The prime minister’s desire to stay in power at all costs has slowly bled into the ranks of not only his party, but large swathes of the right-leaning electorate and its representatives in the government. Over the course of Netanyahu’s latest tenure as prime minister, a zero-sum mentality has become deeply entrenched on parts of the right, imagining the return of the left to power as an ungodly nightmare liable to threaten everything his party and its allies have accomplished since his return to power, with a heavy emphasis on the status and entrenchment of the settlements. Furthermore, the cult of personality that has sprung up and been cultivated by the prime minister and his most loyal followers — a phenomenon that now, depressingly, appears in many countries in which populism has entered mainstream political discourse—has created a situation in which even opposition to the most distasteful acts committed by Netanyahu or his family members are met with outright hostility.

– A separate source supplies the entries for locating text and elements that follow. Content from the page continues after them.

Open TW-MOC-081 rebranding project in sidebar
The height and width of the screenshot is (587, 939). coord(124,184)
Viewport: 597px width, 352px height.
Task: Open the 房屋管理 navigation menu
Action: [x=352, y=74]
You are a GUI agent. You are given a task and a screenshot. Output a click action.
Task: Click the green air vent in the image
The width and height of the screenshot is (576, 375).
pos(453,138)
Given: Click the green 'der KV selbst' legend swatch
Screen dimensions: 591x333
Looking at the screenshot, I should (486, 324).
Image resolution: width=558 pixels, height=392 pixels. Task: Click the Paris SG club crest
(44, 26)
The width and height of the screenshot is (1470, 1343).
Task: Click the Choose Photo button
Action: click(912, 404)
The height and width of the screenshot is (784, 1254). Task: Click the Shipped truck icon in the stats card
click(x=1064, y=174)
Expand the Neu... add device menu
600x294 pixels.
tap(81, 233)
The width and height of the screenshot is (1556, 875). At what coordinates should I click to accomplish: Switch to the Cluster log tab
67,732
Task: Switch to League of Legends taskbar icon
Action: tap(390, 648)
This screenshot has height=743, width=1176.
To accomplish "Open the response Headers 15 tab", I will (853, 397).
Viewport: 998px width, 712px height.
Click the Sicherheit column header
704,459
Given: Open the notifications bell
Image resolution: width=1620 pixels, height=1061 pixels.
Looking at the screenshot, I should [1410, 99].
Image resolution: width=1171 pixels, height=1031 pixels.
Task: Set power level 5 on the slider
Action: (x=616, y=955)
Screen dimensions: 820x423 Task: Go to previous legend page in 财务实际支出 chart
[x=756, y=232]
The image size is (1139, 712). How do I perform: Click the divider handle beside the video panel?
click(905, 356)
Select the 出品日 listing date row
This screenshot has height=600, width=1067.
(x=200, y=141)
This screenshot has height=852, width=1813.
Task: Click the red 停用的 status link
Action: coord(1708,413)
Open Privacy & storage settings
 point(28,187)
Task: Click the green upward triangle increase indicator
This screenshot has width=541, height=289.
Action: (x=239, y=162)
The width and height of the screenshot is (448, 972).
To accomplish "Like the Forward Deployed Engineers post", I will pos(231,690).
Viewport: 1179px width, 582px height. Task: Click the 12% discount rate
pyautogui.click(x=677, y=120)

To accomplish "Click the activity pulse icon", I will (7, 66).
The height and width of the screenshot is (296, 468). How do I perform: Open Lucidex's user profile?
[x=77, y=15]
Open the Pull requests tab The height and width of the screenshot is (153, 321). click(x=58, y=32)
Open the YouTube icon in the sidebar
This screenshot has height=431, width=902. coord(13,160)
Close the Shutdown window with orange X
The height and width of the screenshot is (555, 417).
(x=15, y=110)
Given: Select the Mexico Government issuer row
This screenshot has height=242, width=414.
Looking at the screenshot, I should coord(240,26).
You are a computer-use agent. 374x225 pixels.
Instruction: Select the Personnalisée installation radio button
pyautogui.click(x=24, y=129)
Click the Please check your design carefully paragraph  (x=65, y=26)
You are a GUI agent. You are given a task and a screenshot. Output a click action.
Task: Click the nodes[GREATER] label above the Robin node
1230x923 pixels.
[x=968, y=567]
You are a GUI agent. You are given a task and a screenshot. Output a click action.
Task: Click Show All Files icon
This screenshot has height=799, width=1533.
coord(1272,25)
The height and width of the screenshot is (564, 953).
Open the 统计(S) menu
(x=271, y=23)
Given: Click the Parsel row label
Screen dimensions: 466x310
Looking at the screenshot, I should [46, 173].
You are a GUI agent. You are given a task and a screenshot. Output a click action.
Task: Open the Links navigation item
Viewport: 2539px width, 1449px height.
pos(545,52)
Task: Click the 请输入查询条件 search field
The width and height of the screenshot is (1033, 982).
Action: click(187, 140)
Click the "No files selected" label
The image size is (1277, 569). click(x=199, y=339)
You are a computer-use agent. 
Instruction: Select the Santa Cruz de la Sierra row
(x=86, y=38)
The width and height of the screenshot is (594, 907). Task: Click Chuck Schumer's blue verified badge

And yet, even within the ranks of the ruling party, there is apprehension regarding this behavior: a number of Likud MKs voiced their opposition to the Supermarket Law, going to far as to abstain and vote against it, leading to threats by David Amsalem, now coalition chairman, to have MK Sharren Haskel removed from the Knesset. While the threats quickly came to nothing, the mere spectacle of watching Likud members harassed for entertaining the notion of voting against the party line puts on display the demands of absolute loyalty that have become a requisite for working in such an environment. Of course, there are already ugly precedents regarding this type of behavior: Benny Begin, long a member of Likud’s more traditional wing, has been vilified over the last few years due to his staunch opposition to laws that he believes target democratic norms, culminating in his recent removal from the Internal Affairs panel for speaking out against a law that would protect Netanyahu from police investigations. MK Ofir Akunis, hardly a bleeding-heart leftist, along with fellow MK Gila Gamliel and local party authorities have worriedly opined that the law is liable to damage the party in the eyes of its secular constituents, who may view such bills as acquiescing to religious fundamentalists and seek out parties to the left of Likud more adamant about safeguarding the interests of the secular majority. Despite these warnings, the coalition plowed forward, delivering a narrow victory by just one vote. If there is any indication that such laws might have adverse in even the near future with possible elections on the horizon, the prime minister and his close allies did not seem outwardly perturbed.

These decisions yield short-term gains and may keep the coalition afloat for the time being, but they will undoubtedly have ramifications, both now and in the long-term, which are likely to be felt on a multitude of fronts, not least for Likud’s viability in future elections. The cynically crafted legislation that has become a routine fixture in the Knesset since 2009 cannot help but chip away at the state’s democratic institutions, even if such bills were merely conceived in the service of garnering future votes. This latest wave, while particularly noxious, is not the first of its kind, and, given the party’s trajectory and increasingly unscrupulous behavior, unlikely to be the last. In clinging to power at any cost, Netanyahu and his cohorts are endangering Israel’s democratic foundations, its standing in the world, and most importantly its security. That danger may not seem apparent when it takes the form of often ridiculous headlines, but it is there, nonetheless, slowly creeping towards the fore.